Cette dynamique a des effets concrets sur les politiques publiques et la société civile. Elle contribue à la normalisation des idées anti-genre dans les médias et les espaces publics, ce qui affaiblit les protections normatives existantes. Elle peut également influencer la législation et l’action gouvernementale, avec des restrictions sur l’avortement, la santé sexuelle et reproductive, l’éducation inclusive ou la protection des droits des personnes LGBTI+, de part une porosité idéologique avec des acteurs politiques d’extrême-droite en mandat. Elle alimente ainsi les alliances internationales conservatrices et anti-droits, composées de personnalités politiques, d’acteurs de la société civile, ainsi que de pouvoirs étatiques et religieux, qui coordonnent des actions dans les enceintes multilatérales comme l’ONU ou le Conseil de l’Europe.
Le continuum entre discours en ligne et violences hors ligne montre que la radicalisation numérique peut déboucher sur des actions concrètes, allant du harcèlement à des attentats ciblés, comme ceux récemment constatés en France. Par ailleurs, la diffusion de ces discours anti-genre, soutenue par des chambres d’échos algorithmiques sur les réseaux sociaux, contribue à polariser la société et à fragiliser les voix féministes et progressistes.

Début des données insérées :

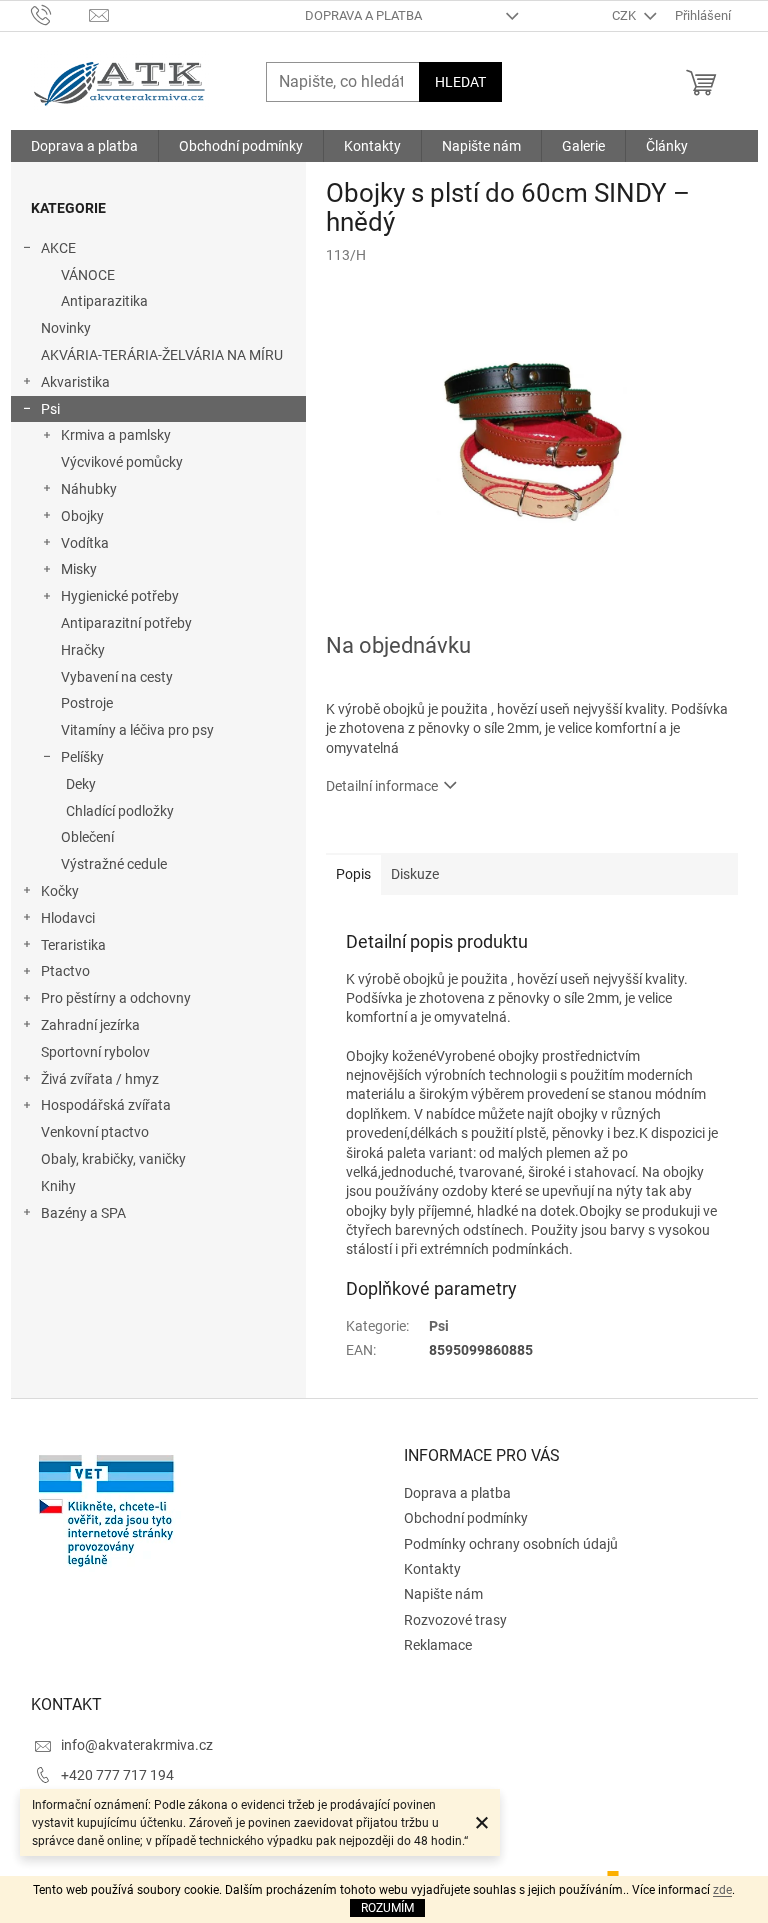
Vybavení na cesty (117, 677)
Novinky (66, 328)
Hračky (83, 650)
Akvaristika (75, 382)
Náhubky (89, 489)
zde (722, 1890)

Pour y répondre, plusieurs stratégies sont identifiées comme prioritaires. D’abord, renforcer le cadre juridique et réglementaire, avec des lois contre les discours de haine, la responsabilisation des plateformes numériques et la protection des victimes. Ensuite, intégrer explicitement la lutte contre les discours masculinistes et les violences basées sur le genre facilitées par la technologie dans les politiques publiques et la régulation du numérique, en combinant modération proactive, transparence et éducation citoyenne. Le soutien et la protection des activistes féministes et LGBTI+, via un soutien politique affirmé et un appui financier conséquent, est également crucial. Enfin, sensibiliser et éduquer le public aux enjeux de désinformation et de haine en ligne permet de contrer la radicalisation en ligne.
Les rassemblements internationaux, comme la 4ᵉ Conférence sur les diplomaties féministes, jouent un rôle stratégique pour soutenir cette mobilisation. Ils permettent de coordonner les acteurs, partager les bonnes pratiques, renforcer la visibilité des initiatives féministes et défendre les droits des femmes et des filles à l’échelle mondiale. Ces espaces favorisent aussi la création de coalitions transnationales capables de répondre de manière cohérente aux campagnes anti-droits et de promouvoir un agenda normatif féministe au sein des grandes enceintes multilatérales, contribuant ainsi à protéger et consolider les avancées en matière d’égalité et de droits humains.
NB : Les opinions exprimées dans cet entretien ne reflètent pas nécessairement les positions de Focus 2030.